Saying the Same Thing Over and Over

Every night I tell my boys, “I love you.” Whenever my children leave the house, I tell them, “Make good choices.” My wife or I will state again, “Be careful.” Before any sports activity, I will say, “Have fun and do your best.”

The list of things I say over and over is long and relatively basic. Why do I do it? Why do most parents say the same things time and time again? We do it because we want to make sure this one concept is seen as important, so much so, that it becomes second nature. I want my family to have no doubts about how I feel toward them. I want my children to enjoy life and the things they do in a positive way. I repeat myself, so they never forget.

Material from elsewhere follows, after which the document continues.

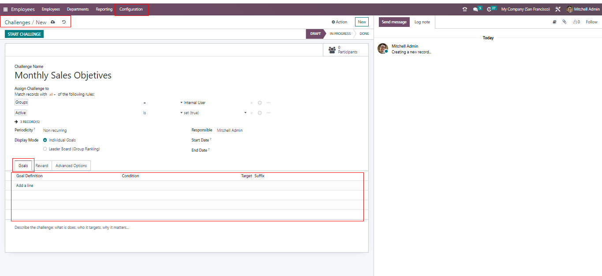
Task: Click the cloud save record icon
Action: [x=53, y=22]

If this is true, then how many times should we talk to our children about God? How many times should we read the Bible with them? How many times do our children need to hear those stories repeated and taught?

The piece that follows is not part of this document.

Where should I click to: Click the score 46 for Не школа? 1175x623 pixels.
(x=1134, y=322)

When we repeat the same things over and over, sure there is a possibility that our words will be lost in the noise of life, but that is precisely why we repeat them. They do not get the significance of my words with one hearing.

I hope that when my children think of their father, they say, “I have no doubt that he loved me deeply.” I also hope that when my children think of their heavenly father, they have no doubt that he loves them too.

My Identity is Built on Biblical Truth

Let me be straightforward with you – there are days I struggle with feelings of worthlessness.

I look back at my life and see a mountain of disappointment and failure. The shame of my mistakes and sins weigh on my soul. I have lost more battles than I have won.

I look around, and I realize my insignificance. I do not lead a big Church or have power in my community. Most of the people who listen to me each week, care little about what I say.

I look forward, and I see no change on the horizon. I will keep leading my little Church in my corner of the world with no accolades or awards. Right now, I plan on preaching as long as God enables me and then I will fade into the background at retirement.

Most days I have every reason to feel an emptiness in my soul.

Whenever these feelings arise, I go back to my identity as revealed in God’s word.

1. I am created in the image of God. I am not just another animal thrown onto a planet by random chance. God knit me together in my mother’s womb. I am fearfully and wonderfully made.

2. I am God’s unique creation. When God put me together, he made me incredibly unique. I am not like anyone else. My thoughts, experiences, and dreams make me one of a kind. I am not supposed to feel like I fit in with everyone, my goal is to be God’s unique gift to the world.

3. I am redeemed in Jesus Christ. God loved me so much that he sent his son to die for my sins. Not only did he create me, but he fixes the bad parts through Jesus.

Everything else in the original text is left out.